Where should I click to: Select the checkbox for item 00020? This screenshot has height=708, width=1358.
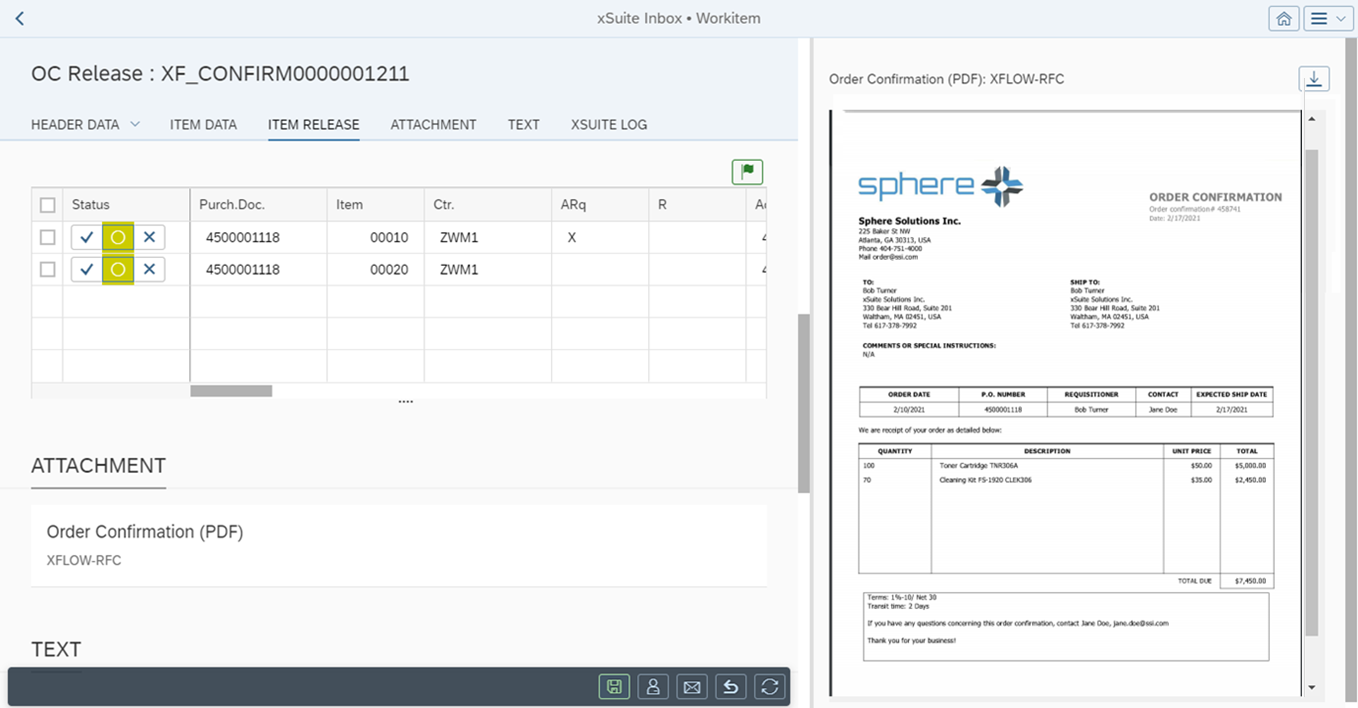pyautogui.click(x=47, y=269)
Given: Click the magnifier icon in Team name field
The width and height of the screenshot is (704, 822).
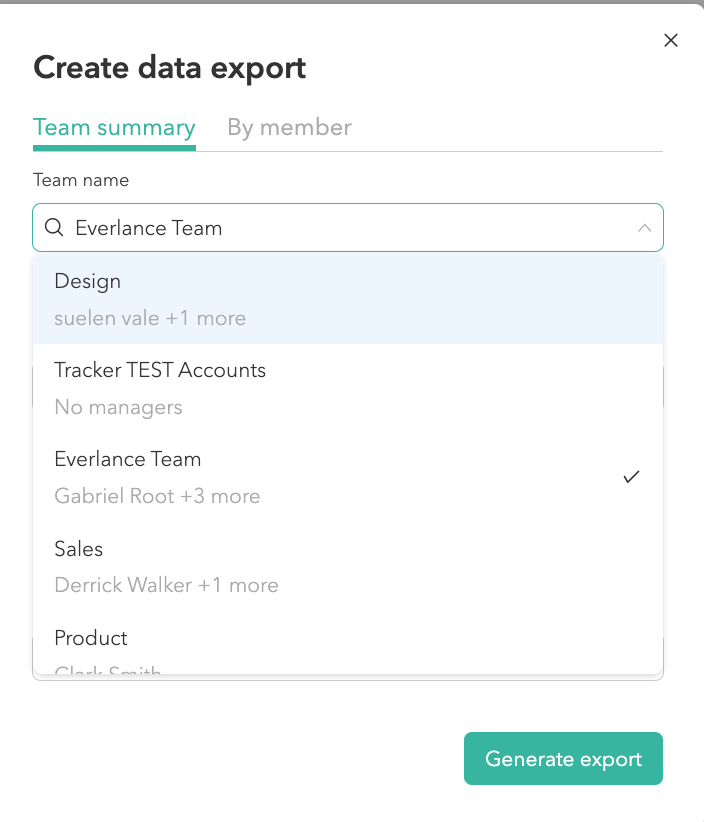Looking at the screenshot, I should tap(55, 228).
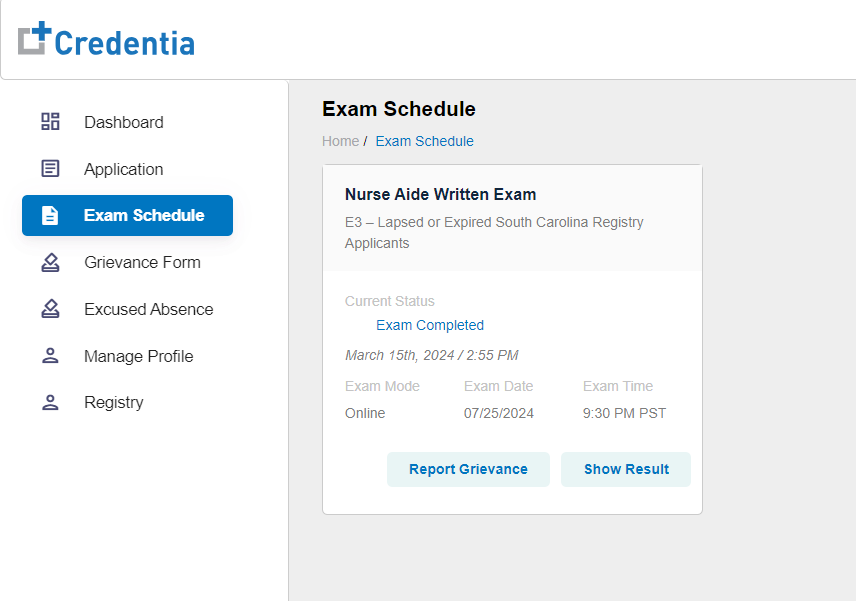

■ About this exercise:
When you output the entries, keep each line exactly as it is and leave out any pictures.

■ Result for this task:
Where should I click to: Select the checkbox for item 00020? This screenshot has height=708, width=1358.
pyautogui.click(x=47, y=269)
Given: Click the magnifier icon in Team name field
The width and height of the screenshot is (704, 822).
Looking at the screenshot, I should tap(55, 228).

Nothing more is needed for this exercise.